___ DATA ROWS ___

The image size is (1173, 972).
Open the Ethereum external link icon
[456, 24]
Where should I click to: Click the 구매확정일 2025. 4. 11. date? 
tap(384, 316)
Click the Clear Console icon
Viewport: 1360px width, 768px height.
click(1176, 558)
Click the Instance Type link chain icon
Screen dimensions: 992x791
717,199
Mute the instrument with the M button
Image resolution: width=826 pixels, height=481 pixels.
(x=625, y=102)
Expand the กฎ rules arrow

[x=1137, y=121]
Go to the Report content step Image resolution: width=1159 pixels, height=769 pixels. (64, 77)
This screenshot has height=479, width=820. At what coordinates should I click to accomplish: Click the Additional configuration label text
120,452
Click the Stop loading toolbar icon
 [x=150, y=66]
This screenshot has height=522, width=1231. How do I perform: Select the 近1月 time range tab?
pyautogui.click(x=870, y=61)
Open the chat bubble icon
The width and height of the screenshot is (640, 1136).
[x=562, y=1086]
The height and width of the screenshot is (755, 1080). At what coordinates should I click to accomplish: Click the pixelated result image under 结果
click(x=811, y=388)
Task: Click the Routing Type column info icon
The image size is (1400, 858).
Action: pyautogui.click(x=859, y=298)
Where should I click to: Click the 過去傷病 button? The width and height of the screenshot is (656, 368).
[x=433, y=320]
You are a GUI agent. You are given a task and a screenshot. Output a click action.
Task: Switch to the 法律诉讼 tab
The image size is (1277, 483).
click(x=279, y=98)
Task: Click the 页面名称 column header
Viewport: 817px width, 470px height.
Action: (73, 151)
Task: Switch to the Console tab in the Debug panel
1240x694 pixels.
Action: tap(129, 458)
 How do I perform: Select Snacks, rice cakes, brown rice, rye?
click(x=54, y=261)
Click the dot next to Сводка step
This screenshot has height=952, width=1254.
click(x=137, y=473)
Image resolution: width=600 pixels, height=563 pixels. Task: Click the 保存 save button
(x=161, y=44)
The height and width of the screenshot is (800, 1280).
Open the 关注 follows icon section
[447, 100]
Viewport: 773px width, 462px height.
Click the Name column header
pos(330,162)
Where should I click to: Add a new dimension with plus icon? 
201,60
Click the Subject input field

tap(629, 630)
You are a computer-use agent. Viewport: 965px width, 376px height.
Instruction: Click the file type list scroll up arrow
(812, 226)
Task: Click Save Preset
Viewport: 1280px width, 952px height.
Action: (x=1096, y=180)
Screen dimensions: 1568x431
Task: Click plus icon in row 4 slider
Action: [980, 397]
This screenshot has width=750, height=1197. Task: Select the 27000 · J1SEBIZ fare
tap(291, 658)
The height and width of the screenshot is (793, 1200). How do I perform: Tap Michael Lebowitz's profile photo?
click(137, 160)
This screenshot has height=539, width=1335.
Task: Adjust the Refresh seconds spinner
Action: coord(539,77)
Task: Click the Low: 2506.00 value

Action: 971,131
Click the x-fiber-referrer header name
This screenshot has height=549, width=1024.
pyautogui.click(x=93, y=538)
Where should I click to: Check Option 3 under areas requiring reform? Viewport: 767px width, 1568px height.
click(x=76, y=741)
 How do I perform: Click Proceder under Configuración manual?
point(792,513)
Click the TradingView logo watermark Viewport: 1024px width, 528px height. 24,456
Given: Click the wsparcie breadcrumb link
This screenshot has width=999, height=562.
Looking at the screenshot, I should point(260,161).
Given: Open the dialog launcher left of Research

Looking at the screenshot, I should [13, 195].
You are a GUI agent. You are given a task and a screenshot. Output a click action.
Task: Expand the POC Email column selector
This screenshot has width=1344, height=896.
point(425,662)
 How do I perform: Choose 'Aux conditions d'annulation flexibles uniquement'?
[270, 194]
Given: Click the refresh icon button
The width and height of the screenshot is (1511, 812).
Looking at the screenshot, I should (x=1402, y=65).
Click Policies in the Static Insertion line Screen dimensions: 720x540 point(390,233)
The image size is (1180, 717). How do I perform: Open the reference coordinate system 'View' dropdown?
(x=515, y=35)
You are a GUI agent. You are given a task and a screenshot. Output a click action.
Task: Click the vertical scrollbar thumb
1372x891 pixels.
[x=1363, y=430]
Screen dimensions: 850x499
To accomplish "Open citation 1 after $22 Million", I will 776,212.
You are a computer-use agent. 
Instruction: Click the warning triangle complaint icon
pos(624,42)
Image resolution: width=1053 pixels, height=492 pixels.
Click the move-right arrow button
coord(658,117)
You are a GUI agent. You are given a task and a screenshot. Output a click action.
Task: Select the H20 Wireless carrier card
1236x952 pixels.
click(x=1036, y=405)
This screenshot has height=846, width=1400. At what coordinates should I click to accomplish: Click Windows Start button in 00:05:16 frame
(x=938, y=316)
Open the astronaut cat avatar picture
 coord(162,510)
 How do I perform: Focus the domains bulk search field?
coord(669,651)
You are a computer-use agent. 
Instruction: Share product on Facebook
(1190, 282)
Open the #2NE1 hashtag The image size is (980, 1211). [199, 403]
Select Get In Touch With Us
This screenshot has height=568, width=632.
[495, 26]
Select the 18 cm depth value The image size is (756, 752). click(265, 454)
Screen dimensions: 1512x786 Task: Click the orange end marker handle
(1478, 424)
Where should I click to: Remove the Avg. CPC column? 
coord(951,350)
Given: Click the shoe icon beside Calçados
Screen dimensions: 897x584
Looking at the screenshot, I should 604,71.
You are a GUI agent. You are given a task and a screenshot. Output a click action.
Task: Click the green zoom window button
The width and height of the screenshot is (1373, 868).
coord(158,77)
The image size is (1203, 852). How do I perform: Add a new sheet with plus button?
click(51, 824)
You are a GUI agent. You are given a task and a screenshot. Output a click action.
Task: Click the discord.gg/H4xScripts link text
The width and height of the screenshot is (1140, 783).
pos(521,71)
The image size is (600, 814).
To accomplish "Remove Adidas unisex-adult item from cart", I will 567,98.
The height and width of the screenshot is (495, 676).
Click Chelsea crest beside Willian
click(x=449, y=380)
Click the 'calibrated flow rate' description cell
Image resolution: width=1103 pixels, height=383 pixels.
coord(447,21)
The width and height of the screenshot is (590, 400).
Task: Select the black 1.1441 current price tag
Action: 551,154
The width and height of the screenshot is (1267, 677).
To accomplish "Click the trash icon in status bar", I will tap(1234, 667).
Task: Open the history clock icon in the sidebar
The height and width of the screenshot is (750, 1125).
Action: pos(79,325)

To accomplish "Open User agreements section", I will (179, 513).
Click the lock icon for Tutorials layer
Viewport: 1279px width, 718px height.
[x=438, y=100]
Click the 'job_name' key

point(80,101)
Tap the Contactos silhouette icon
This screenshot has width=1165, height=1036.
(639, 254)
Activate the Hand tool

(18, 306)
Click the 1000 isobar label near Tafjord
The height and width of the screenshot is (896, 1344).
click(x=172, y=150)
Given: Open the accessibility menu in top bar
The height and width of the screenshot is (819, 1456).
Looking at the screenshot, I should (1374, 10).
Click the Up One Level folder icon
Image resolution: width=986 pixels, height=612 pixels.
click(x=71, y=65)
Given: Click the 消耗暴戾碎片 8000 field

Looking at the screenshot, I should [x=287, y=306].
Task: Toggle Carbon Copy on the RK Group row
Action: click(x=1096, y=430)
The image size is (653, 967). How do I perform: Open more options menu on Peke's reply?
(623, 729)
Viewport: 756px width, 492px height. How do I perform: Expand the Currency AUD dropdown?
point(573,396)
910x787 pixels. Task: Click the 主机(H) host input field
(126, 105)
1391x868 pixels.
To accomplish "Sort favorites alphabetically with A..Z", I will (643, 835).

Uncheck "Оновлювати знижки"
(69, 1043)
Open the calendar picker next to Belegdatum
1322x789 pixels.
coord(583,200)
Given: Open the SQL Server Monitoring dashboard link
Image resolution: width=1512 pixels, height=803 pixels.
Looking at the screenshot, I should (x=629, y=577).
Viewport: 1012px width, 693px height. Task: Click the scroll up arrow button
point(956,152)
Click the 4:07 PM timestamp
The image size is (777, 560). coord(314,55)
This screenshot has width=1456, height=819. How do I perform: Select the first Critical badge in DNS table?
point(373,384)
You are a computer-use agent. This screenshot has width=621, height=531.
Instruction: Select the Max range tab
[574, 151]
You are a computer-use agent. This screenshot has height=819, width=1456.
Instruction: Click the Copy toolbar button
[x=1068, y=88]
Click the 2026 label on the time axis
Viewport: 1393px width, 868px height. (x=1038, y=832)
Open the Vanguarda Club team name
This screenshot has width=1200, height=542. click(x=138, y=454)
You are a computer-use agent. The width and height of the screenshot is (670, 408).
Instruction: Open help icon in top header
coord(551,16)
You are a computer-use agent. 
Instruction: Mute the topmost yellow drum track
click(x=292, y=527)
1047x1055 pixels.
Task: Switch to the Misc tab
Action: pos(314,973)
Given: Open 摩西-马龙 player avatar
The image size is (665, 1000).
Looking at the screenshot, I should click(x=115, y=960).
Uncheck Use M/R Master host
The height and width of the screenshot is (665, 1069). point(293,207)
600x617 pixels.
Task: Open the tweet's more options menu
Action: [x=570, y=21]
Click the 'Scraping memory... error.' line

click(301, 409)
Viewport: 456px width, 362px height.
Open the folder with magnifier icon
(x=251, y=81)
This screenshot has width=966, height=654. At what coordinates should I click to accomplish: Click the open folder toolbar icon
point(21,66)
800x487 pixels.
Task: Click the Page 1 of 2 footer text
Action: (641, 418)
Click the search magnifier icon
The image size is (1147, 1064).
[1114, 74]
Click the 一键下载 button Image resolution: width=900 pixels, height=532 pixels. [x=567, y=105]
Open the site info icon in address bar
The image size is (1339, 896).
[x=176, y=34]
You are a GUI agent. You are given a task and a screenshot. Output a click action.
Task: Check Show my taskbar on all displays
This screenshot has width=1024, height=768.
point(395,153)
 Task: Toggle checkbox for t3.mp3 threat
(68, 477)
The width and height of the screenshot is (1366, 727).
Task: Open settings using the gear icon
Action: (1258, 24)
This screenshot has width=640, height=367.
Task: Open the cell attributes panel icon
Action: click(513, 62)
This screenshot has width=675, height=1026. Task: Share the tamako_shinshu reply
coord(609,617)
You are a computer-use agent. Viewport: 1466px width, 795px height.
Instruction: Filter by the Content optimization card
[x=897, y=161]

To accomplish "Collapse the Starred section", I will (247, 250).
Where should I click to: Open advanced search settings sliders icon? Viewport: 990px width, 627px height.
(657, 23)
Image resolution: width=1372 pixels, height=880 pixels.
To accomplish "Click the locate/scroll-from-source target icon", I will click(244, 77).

___

TASK DETAILS:
Copy the items from the line containing "Tap the Contactos silhouette icon" to the line containing "point(373,384)", both included, word for word.

SOLUTION TO THIS PROBLEM:
Tap the Contactos silhouette icon
This screenshot has width=1165, height=1036.
(639, 254)
Activate the Hand tool

(18, 306)
Click the 1000 isobar label near Tafjord
The height and width of the screenshot is (896, 1344).
click(x=172, y=150)
Given: Open the accessibility menu in top bar
The height and width of the screenshot is (819, 1456).
Looking at the screenshot, I should (1374, 10).
Click the Up One Level folder icon
Image resolution: width=986 pixels, height=612 pixels.
click(x=71, y=65)
Given: Click the 消耗暴戾碎片 8000 field

Looking at the screenshot, I should [x=287, y=306].
Task: Toggle Carbon Copy on the RK Group row
Action: click(x=1096, y=430)
The image size is (653, 967). How do I perform: Open more options menu on Peke's reply?
(623, 729)
Viewport: 756px width, 492px height. How do I perform: Expand the Currency AUD dropdown?
point(573,396)
910x787 pixels. Task: Click the 主机(H) host input field
(126, 105)
1391x868 pixels.
To accomplish "Sort favorites alphabetically with A..Z", I will (643, 835).

Uncheck "Оновлювати знижки"
(69, 1043)
Open the calendar picker next to Belegdatum
1322x789 pixels.
coord(583,200)
Given: Open the SQL Server Monitoring dashboard link
Image resolution: width=1512 pixels, height=803 pixels.
Looking at the screenshot, I should (x=629, y=577).
Viewport: 1012px width, 693px height. Task: Click the scroll up arrow button
point(956,152)
Click the 4:07 PM timestamp
The image size is (777, 560). coord(314,55)
This screenshot has width=1456, height=819. How do I perform: Select the first Critical badge in DNS table?
point(373,384)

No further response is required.